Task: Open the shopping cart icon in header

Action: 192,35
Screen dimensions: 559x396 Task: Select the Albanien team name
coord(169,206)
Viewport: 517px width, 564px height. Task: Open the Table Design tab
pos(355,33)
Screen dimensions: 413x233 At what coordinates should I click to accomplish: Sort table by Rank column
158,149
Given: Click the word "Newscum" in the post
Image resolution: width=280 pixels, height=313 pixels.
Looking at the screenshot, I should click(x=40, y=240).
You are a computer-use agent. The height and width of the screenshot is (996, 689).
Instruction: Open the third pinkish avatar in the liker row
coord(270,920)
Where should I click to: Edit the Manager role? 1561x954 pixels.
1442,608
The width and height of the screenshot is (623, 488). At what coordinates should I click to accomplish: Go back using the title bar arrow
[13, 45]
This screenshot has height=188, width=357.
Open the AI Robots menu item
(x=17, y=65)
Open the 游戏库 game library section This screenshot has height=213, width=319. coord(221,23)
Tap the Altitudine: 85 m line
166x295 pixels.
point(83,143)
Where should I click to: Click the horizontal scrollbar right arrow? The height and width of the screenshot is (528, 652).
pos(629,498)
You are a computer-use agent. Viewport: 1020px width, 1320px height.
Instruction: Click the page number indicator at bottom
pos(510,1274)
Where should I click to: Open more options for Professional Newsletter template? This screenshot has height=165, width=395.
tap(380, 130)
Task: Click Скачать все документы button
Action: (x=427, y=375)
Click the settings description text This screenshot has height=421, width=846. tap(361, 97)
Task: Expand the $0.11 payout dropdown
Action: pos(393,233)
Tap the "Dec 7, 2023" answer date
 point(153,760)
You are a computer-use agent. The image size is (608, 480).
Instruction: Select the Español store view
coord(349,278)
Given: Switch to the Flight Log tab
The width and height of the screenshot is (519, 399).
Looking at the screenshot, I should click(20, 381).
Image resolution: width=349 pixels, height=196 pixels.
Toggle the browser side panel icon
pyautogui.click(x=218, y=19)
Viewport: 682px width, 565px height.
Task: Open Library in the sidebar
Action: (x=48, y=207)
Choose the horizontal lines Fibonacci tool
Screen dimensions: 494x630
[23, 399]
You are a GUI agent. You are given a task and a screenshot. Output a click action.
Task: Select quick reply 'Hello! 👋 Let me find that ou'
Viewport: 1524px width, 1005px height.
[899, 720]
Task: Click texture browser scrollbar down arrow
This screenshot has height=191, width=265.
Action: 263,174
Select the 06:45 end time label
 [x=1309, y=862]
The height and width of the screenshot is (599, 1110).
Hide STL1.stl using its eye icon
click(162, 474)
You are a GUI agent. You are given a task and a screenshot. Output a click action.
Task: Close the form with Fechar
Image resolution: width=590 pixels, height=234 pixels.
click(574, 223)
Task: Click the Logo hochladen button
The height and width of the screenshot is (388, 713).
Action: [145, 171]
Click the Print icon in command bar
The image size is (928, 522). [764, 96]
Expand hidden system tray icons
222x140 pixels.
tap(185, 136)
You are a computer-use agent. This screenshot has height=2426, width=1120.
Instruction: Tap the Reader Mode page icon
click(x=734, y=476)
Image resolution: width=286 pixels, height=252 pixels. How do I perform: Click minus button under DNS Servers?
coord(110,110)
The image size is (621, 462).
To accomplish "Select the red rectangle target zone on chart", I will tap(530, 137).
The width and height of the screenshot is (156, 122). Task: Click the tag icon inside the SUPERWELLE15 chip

Problem to work on →
Wherever a line in the data above holds "agent", copy that line.

Result below →
You are a computer-use agent. The height and width of the screenshot is (996, 689).
You are a computer-use agent. Viewport: 1020px width, 1320px height.
You are a computer-use agent. The image size is (608, 480).
You are a GUI agent. You are given a task and a screenshot. Output a click action.
You are a GUI agent. You are given a task and a screenshot. Output a click action.
You are a computer-use agent. This screenshot has height=2426, width=1120.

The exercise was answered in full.